EXERCISE AIM: Pictures excluded, reproduce exactly the lines below from the one with "656x371 pixels. At" through the one with "the black background", both included.

Top of PROVIDED ENTRIES

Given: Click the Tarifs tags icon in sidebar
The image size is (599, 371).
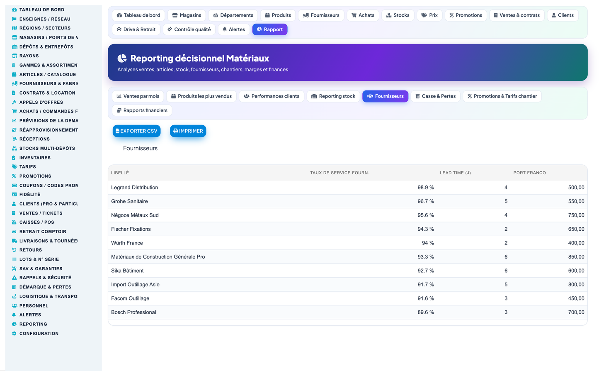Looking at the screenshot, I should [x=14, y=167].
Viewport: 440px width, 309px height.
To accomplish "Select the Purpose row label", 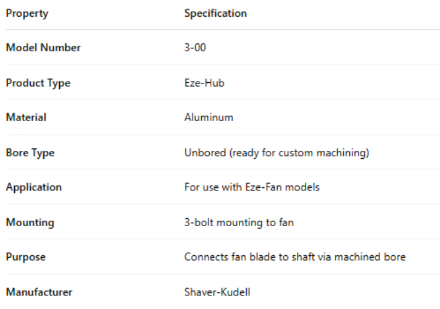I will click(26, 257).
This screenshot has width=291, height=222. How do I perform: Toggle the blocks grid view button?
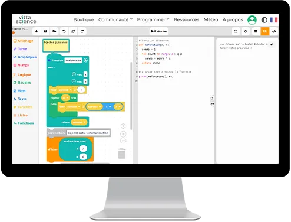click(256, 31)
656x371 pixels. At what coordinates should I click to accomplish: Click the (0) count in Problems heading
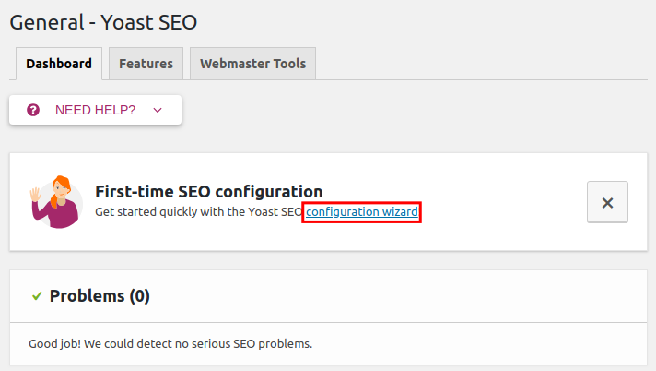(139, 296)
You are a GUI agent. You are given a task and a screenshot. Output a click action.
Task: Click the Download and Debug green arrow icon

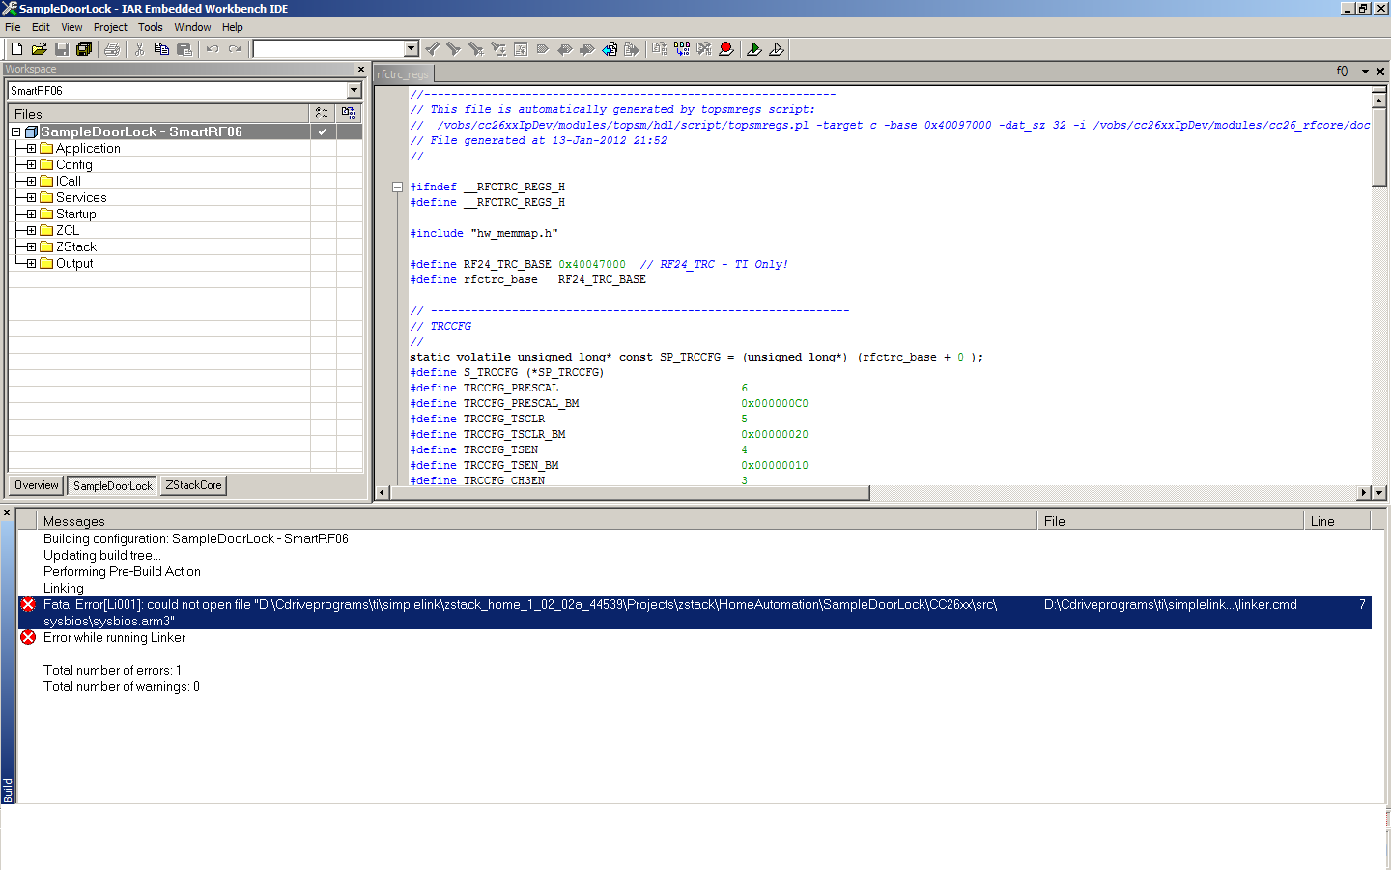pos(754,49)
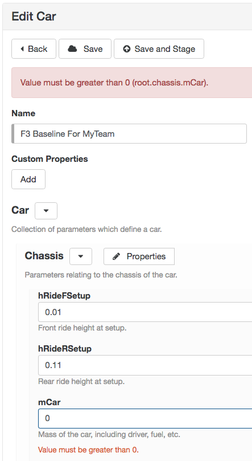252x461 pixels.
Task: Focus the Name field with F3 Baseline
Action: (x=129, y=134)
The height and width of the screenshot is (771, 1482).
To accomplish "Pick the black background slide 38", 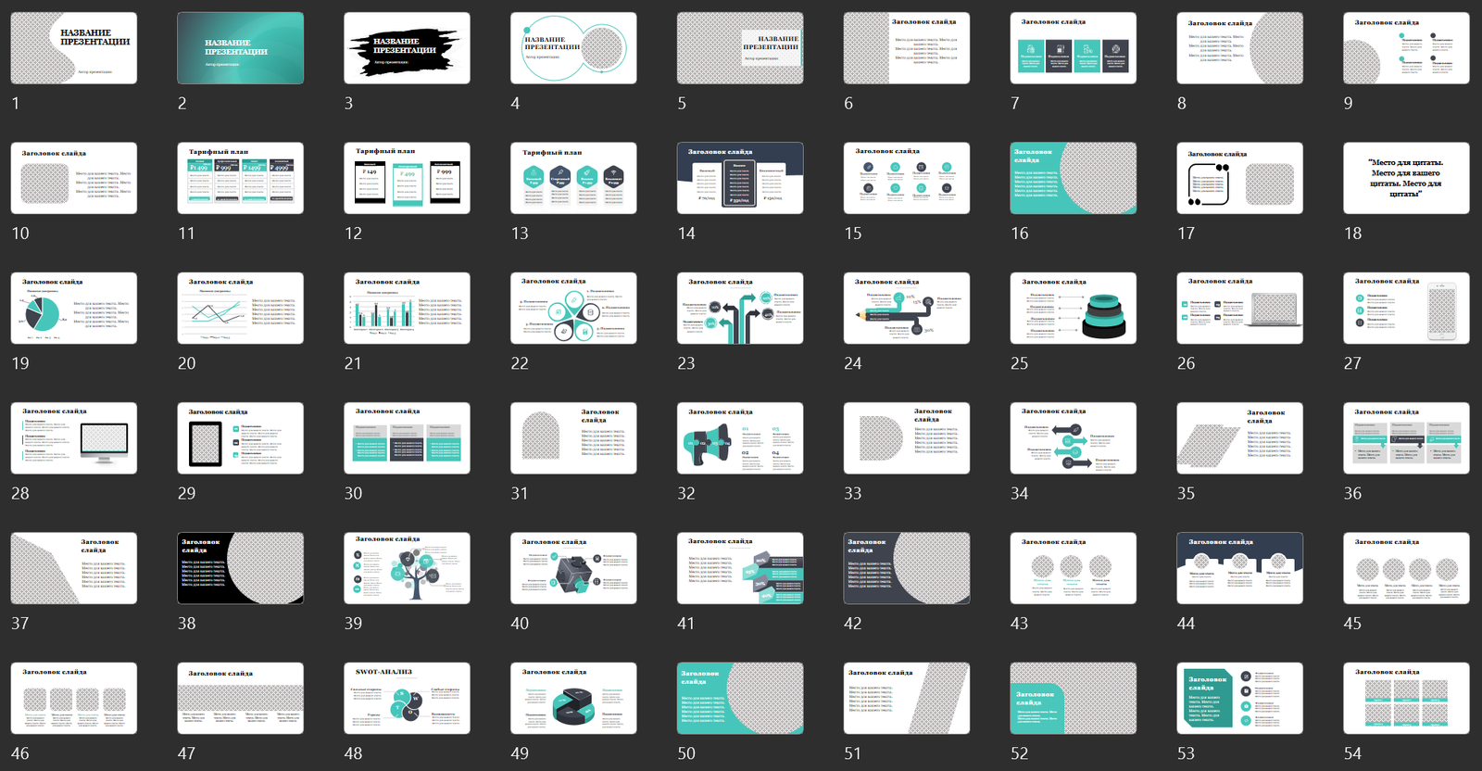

Bottom of PROVIDED ENTRIES
Top of PROVIDED ENTRIES

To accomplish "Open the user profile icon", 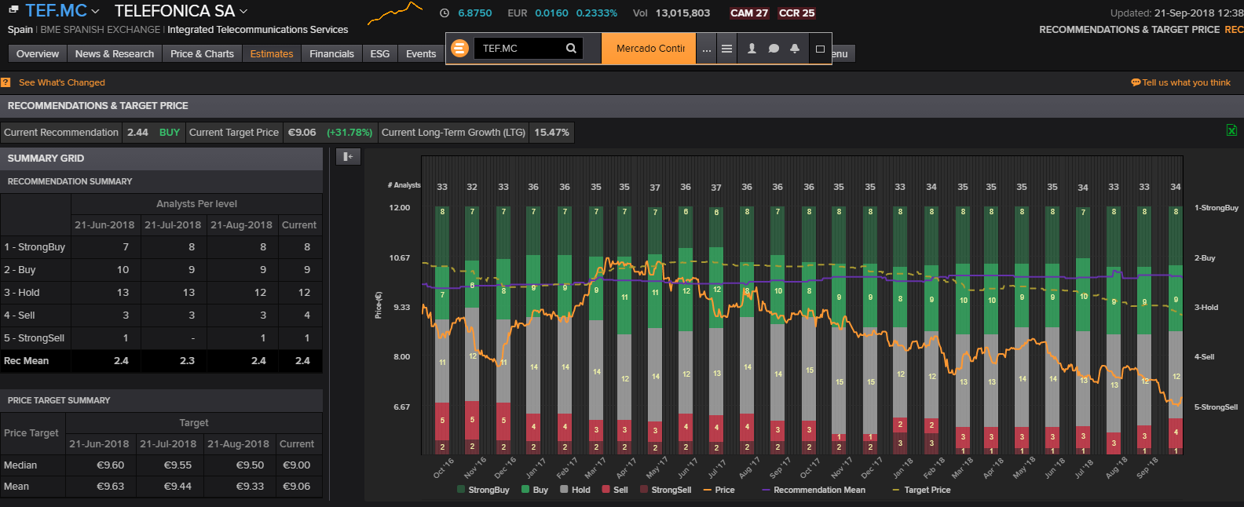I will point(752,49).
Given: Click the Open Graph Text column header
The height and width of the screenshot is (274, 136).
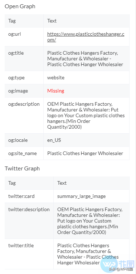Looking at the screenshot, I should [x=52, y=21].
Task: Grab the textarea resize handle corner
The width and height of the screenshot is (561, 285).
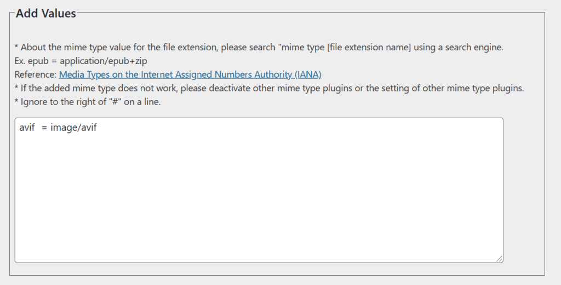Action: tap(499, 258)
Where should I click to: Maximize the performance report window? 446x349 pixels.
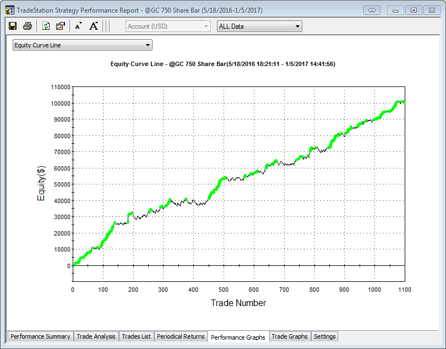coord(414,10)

Bottom of PROVIDED ENTRIES
Top of PROVIDED ENTRIES

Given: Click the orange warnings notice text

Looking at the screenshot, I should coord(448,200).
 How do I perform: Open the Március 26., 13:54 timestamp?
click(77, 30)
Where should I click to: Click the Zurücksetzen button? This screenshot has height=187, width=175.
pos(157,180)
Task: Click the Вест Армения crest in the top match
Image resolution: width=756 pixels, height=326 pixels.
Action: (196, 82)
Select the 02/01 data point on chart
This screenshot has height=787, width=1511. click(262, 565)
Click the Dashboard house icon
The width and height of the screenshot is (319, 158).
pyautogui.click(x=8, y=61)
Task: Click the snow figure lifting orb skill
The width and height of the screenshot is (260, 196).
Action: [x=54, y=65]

Bottom of PROVIDED ENTRIES

REPLY TO THE TASK:
656x371 pixels. At what coordinates should I click to accomplish: Click the (0) count in Problems heading
(139, 296)
You are a GUI agent. You are given a task and a screenshot. Output a click action.
Task: Click the Download and Debug green arrow icon

pos(754,49)
252x461 pixels.
Task: Focus the Name field with F3 Baseline
Action: (x=129, y=134)
The height and width of the screenshot is (771, 1482).
To accomplish "Pick the black background slide 38", 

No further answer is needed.